Quando accade il contrario, papà e mamme cominciano a preoccuparsi, perché secondo un luogo comune assai diffuso, i ballerini perdono di mascolinità e alle giocatrici crescono i baffi e si ingrossano i polpacci.
L’esperienza invece insegna che proprio quando le cose sembrano andare al contrario, possiamo cominciare a scrivere le storie più belle. Questa volta vi raccontiamo quella di Francesca Pitittu da Arzachena, classe 2004, attaccante di razza, che alle scarpette rosse ha preferito quelle coi tacchetti di metallo e al parquet un bel prato verde.
Seguendo sin dall’inizio i consigli e gli allenamenti del suo mentore Gian Piero Pinna, muove i primi calci nel Cagliari, prima nei Pulcini, poi con gli Esordienti, infine nell’Under 15 (con un’esperienza positiva anche nel calcio a 5 in cui affrontava squadre maschili), segnando sempre un gran numero di reti.
Poi arriva il trasferimento all’Olbia ma la successiva pandemia da Covid, col conseguente congelamento di tutti i campionati, ne rallenta un pò l’attività. La passione no, quella non viene meno, anzi. La voglia di ricominciare a correre dietro ad un pallone è inarrestabile ed ecco che all’orizzonte si palesa la Torres, squadra mitica che negli anni 80/90 ha vinto 7 scudetti, 8 Coppe Italia e 7 Supercoppe di Lega.

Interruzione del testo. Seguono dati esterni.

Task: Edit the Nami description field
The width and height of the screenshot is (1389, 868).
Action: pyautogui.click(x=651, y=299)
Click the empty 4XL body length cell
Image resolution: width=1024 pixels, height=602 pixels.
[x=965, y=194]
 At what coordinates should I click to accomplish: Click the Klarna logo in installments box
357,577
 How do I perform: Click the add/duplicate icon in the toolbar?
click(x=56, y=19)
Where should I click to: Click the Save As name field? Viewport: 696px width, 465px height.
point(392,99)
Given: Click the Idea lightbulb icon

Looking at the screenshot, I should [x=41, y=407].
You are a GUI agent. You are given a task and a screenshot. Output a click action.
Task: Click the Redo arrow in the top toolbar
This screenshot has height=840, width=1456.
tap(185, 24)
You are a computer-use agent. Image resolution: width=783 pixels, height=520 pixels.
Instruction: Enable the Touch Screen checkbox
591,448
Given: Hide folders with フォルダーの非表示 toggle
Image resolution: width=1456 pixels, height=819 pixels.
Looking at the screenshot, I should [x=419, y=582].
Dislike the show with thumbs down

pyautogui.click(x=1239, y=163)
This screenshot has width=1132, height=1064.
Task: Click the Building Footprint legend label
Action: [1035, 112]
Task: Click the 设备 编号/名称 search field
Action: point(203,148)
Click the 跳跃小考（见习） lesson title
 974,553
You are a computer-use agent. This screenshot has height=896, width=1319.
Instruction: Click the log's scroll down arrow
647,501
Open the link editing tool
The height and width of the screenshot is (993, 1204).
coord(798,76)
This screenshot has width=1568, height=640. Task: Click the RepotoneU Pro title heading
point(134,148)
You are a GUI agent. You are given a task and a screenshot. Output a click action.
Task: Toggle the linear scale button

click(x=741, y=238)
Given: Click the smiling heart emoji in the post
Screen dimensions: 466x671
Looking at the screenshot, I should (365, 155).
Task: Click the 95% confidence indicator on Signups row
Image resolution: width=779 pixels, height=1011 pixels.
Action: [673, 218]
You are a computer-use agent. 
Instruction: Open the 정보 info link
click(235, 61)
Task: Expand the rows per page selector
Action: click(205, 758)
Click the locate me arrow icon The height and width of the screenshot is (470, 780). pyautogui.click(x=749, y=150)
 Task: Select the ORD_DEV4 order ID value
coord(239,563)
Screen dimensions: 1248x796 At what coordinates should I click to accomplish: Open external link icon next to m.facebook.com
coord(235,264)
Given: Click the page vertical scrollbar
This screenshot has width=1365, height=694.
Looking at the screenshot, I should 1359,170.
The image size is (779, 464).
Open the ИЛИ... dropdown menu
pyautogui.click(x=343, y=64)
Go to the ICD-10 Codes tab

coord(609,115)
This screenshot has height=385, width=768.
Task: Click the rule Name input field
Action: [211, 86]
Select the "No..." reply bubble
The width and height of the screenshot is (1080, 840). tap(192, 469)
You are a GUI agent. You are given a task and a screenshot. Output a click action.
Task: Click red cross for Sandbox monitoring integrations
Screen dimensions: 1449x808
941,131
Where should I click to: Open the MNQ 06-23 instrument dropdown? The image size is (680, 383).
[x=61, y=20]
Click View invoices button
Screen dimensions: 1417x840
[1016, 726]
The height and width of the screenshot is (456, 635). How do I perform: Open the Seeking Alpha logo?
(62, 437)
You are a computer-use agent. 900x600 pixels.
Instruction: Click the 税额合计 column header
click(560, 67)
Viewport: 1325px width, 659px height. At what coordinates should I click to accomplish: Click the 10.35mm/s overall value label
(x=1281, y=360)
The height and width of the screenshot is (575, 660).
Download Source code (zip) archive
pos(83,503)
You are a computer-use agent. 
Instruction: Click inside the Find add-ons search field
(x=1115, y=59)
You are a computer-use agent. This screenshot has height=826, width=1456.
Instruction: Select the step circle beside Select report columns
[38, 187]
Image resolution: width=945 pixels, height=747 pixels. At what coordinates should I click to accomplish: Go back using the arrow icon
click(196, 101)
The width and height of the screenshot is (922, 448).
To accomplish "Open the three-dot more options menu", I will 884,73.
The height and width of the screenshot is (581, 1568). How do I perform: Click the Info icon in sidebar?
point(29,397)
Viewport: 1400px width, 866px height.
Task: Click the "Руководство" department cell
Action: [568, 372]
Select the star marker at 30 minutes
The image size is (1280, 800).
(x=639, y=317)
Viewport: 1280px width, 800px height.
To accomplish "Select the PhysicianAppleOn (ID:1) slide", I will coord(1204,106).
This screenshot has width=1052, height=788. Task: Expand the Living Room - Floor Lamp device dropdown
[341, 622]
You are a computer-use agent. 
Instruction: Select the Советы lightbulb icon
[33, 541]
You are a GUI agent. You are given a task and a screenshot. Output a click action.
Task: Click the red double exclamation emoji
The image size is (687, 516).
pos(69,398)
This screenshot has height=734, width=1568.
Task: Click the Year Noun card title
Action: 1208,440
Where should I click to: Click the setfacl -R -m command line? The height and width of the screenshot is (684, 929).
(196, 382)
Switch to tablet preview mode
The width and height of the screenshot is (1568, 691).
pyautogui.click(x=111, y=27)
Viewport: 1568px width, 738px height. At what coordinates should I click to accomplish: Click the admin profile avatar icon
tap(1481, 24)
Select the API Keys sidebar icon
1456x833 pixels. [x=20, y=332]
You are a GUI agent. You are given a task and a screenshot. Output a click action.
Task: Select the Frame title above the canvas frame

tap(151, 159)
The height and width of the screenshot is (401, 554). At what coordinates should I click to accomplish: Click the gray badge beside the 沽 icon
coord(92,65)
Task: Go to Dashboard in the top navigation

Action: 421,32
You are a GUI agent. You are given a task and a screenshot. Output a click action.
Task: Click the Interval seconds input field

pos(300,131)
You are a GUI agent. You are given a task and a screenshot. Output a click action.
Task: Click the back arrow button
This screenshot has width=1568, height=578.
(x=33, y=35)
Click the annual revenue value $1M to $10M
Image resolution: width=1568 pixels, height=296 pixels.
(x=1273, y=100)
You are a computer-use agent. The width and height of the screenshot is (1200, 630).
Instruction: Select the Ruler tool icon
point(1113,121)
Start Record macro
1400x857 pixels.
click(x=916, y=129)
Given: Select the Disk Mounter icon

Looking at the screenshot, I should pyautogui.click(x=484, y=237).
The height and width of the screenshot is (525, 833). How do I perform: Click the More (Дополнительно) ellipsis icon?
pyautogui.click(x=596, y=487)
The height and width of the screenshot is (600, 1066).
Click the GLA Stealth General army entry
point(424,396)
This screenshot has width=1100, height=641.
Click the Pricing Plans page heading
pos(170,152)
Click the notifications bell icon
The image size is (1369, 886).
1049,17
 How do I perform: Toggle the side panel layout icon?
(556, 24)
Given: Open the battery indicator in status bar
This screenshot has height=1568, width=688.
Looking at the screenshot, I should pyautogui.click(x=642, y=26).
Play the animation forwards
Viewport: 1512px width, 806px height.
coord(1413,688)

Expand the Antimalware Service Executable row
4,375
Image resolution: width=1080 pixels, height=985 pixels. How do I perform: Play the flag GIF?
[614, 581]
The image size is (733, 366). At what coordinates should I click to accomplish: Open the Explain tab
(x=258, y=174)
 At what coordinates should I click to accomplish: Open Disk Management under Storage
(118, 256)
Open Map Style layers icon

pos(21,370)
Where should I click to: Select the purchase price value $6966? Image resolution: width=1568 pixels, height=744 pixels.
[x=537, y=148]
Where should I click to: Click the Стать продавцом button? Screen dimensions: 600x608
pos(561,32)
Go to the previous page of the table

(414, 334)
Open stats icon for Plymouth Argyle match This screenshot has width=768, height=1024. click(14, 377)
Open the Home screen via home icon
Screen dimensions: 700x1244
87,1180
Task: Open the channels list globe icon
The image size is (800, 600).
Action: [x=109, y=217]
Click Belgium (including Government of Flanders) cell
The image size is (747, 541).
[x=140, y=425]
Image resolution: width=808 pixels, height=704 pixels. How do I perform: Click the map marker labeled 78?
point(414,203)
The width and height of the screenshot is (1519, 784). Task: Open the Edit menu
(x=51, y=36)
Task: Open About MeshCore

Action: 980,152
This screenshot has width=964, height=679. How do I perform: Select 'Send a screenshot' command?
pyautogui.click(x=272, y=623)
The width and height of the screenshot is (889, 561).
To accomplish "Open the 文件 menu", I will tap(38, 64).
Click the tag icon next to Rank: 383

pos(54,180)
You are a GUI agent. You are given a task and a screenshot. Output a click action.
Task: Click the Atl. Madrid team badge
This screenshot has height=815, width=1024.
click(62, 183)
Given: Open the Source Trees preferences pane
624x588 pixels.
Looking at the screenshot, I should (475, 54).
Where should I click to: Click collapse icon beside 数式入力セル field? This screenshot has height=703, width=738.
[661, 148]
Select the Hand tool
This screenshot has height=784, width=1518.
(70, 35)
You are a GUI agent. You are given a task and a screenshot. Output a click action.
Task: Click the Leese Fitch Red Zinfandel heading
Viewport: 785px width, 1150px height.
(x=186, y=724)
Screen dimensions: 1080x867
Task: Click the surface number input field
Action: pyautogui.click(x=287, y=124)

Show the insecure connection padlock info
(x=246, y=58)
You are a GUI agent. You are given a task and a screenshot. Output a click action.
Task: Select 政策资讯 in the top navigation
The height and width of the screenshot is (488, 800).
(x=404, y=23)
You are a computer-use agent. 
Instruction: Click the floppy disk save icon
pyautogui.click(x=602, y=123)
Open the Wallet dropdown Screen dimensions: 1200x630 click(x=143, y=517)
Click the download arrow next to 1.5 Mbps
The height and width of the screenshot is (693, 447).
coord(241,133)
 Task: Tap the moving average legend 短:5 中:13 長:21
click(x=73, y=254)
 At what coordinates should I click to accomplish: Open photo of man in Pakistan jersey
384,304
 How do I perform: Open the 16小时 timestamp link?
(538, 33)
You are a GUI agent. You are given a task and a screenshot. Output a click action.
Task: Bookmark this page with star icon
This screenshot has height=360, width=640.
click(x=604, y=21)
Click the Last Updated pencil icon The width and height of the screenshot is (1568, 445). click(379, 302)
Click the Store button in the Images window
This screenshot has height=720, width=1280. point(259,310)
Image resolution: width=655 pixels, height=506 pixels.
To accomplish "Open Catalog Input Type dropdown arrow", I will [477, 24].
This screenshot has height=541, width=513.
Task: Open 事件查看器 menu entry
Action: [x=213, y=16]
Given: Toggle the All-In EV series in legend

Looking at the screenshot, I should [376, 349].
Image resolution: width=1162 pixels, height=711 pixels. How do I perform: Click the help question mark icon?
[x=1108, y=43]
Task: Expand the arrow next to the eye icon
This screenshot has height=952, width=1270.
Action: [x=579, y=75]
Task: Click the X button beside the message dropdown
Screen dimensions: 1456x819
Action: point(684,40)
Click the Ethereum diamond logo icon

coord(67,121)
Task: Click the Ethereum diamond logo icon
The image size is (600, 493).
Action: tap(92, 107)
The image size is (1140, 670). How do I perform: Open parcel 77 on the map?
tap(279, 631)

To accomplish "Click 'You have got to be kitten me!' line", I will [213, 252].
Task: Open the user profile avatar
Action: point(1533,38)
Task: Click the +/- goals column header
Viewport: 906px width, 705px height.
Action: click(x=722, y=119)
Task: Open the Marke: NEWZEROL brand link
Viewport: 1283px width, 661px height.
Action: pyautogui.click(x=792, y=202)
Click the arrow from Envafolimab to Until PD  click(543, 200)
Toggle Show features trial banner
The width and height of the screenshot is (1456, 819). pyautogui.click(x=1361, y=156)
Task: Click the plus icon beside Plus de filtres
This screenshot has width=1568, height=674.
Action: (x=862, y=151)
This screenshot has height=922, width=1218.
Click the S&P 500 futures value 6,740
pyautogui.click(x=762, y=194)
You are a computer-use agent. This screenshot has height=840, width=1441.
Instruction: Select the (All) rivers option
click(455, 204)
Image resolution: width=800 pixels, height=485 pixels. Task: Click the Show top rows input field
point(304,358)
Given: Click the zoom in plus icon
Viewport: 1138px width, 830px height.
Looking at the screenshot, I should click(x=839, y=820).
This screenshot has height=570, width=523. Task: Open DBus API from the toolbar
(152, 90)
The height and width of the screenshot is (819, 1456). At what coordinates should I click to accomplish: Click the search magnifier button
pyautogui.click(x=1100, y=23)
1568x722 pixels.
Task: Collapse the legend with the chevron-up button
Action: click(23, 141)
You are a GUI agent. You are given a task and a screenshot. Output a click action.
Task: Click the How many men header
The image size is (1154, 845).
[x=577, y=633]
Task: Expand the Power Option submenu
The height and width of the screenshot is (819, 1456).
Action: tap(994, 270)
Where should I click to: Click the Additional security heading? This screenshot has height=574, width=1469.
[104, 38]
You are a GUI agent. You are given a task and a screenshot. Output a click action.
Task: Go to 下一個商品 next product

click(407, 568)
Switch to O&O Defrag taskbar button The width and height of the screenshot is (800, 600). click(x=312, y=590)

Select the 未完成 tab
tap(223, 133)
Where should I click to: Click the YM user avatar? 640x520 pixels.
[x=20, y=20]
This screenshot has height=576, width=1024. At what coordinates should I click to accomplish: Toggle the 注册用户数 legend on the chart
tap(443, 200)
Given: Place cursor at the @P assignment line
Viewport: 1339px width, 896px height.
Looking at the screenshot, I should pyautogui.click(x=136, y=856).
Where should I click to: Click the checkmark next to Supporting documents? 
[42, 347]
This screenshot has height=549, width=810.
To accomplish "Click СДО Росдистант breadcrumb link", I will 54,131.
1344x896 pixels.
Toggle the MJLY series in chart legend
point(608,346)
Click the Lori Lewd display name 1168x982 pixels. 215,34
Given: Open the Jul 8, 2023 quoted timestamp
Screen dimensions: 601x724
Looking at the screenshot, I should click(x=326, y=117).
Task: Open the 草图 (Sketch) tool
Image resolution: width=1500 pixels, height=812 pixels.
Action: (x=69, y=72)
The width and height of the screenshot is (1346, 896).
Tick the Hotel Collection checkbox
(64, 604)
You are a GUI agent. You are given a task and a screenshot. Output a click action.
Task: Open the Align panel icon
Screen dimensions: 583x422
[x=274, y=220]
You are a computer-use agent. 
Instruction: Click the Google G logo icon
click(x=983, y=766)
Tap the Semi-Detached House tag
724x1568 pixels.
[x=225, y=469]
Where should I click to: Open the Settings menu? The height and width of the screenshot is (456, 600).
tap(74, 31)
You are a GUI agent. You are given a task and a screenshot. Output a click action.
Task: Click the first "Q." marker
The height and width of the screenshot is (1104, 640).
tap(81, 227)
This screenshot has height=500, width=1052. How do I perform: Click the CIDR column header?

Depositaria di una storia calcistica che in Italia ha davvero poche rivali, la squadra rossoblù tessera praticamente tutte le ragazze che vestivano la maglia dell’Olbia allenata da Pinna e del gruppo fa parte anche Francesca che si prende subito un posto da titolare a suon di goals nella squadra Primavera (8 reti in 8 partite).
La sua vena realizzativa attira l’attenzione dello staff della prima squadra ed ecco la ciliegina sulla torta: ad appena 17 anni Francesca fa il suo esordio in serie B nella gara col Brescia. Non è un’emozione da poco ma lei la gestisce con intelligenza, anche perché frequenta l’ultimo anno delle superiori e non può permettersi distrazioni perché c’è un esame che l’aspetta.
La qualità tecnica non le manca, il temperamento neanche. L’età poi è sua complice preziosa ed è probabile che sia solo l’inizio di una favola che si preannuncia ricca di sorprese e foriera di gioie e soddisfazioni. Chissà cosa ne pensa la mamma.